Die Dominanz von Wald und Wiesen

»Keine Kracher« im neuen Flächennutzungsplan der VG Kirchen/Molzberg bleibt »weiß«

thor Kirchen. Es ist und bleibt die Farbe Grün, die den Flächennutzungsplänen der Verbandsgemeinde Kirchen ihren Stempel aufdrückt. Wo Wald und Wiesen auf rund 123 Quadratkilometern die Landschaft prägen, da sieht man nur vereinzelt Rot (Wohnflächen) und noch weniger Grau (Gewerbegebiete). So bildet der neue Plan, der seit einigen Tagen in genehmigter Form im Rathaus an der Wand hängt, keine Ausnahme.

Knapp zehn Jahre hat es gedauert, bis die Kirchener die begehrte Unterschrift in Altenkirchen erhalten haben – am 16. März 1994 war der Aufstellungsbeschluss gefällt worden, nachdem für den bis dahin gültigen Plan bereits 80 Änderungsanträge vorgelegen hatten. Bürgermeister Wolfgang Müller – »ein so langer Zeitraum ist nicht der Normalfall« – sprach gestern von »einigen Hürden«. Als Beispiele nannte er die Diskussion um die Ausweisung der FFH- bzw. Vogelschutzgebiete. Was Müller nicht erwähnte, aber nicht unerheblich zu den Verzögerungen geführt hatte, waren unterschiedliche rechtliche Auffassungen über den Flächennutzungsplan zwischen dem früheren Kirchener Bauamtsleiter und der Kreisverwaltung.

Doch das ist nun vergessen, beinhaltet der neue Plan doch ohnehin keine »Kracher«, wie es der Bürgermeister formulierte. Anders ausgedrückt: Spektakuläre Änderungen bei der geplanten Nutzung bestimmter Areale gibt es nicht. Hier einige Ergänzungen von Wohnbauflächen, dort ein kleines Gewerbegebiet, so z.B. in Steeg in Verlängerung des Alho-Firmengeländes. Auch der Bereich unterhalb von Freusburg-Struth zwischen Bahnstrecke und B62 ist für eine gewerbliche Nutzung vorgesehen, doch muss hier noch geprüft werden, inwieweit sich die (aufwändige) Erschließung rechnet.

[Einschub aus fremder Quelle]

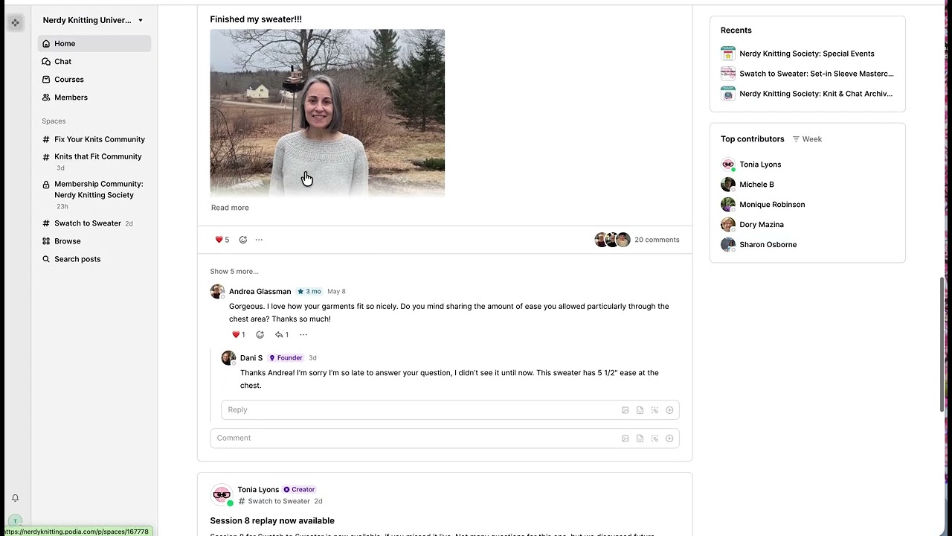The height and width of the screenshot is (536, 952).
Task: Open the three-dot menu under sweater post
Action: 259,240
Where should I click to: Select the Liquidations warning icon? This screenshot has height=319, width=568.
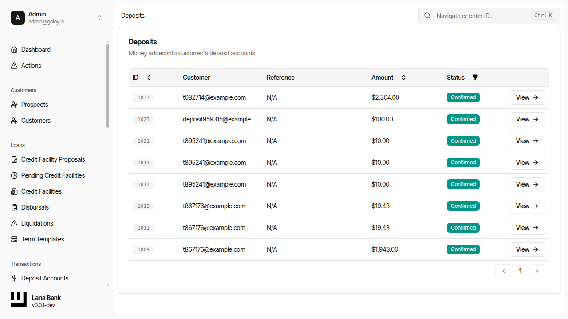coord(14,223)
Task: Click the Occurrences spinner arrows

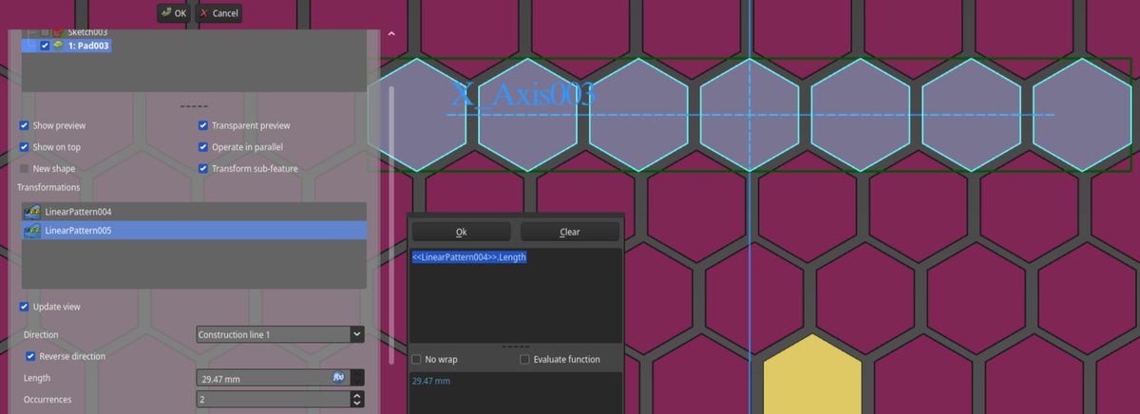Action: [x=357, y=400]
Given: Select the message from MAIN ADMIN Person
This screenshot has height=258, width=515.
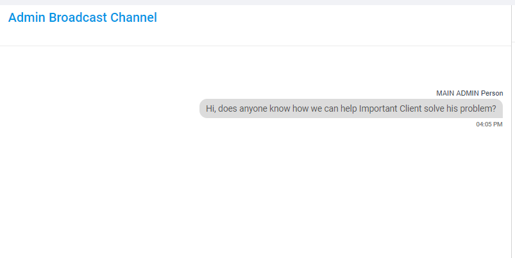Looking at the screenshot, I should tap(351, 108).
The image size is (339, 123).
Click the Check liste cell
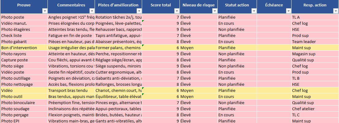coord(24,36)
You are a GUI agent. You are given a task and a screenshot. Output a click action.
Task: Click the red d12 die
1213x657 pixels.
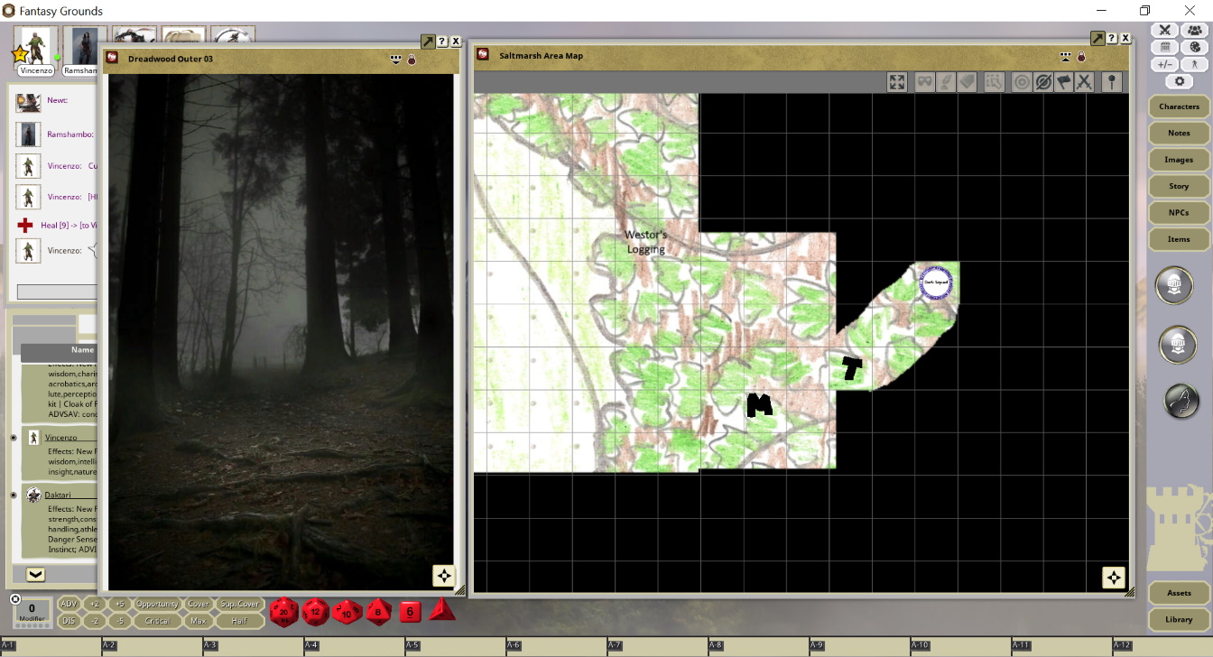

So bleibt die für Firmen vorgesehene Fläche mit 18,8 Hektar (darunter 5,2 ha Mischgebiete) verhältnismäßig gering. Da hilft es auch nicht, dass inzwischen keinerlei Vogelschutzzonen mehr in der Verbandsgemeinde vorgesehen sind.

Dag Irle, beim Kirchener Bauamt für die Ortsplanung zuständig, erklärte nochmals, dass in den Tallagen der Verbandsgemeinde keine neuen Gewerbegebiete möglich seien: »Wir haben nicht die Potenziale, die wir gerne hätten.« Nach Darstellung von Joachim Neuhof (Bauleitung) verfolge man ohnehin den Grundsatz vom sparsamen Umgang mit Grund und Boden, passend zur Lokalen Agenda. Damit fügt man sich den Auflagen des übergeordneten Regionalen Raumordnungsplans. Auch hier sei der Norden von Rheinland-Pfalz »grün« dominiert, so Neuhof: »Die Landesplanungen decken sich dabei nicht unbedingt mit unseren.«

Neben den klar gekennzeichneten Flächen tauchen auch zwei weiße Flecken im Flächennutzungsplan auf: der Molzberg und »Rissfeld II« in Kirchen. Solange man sich über die jeweilige Nutzung streitet, gilt die alte Festsetzung und die Gebiete werden weder mit Grün noch mit Rot oder Grau markiert.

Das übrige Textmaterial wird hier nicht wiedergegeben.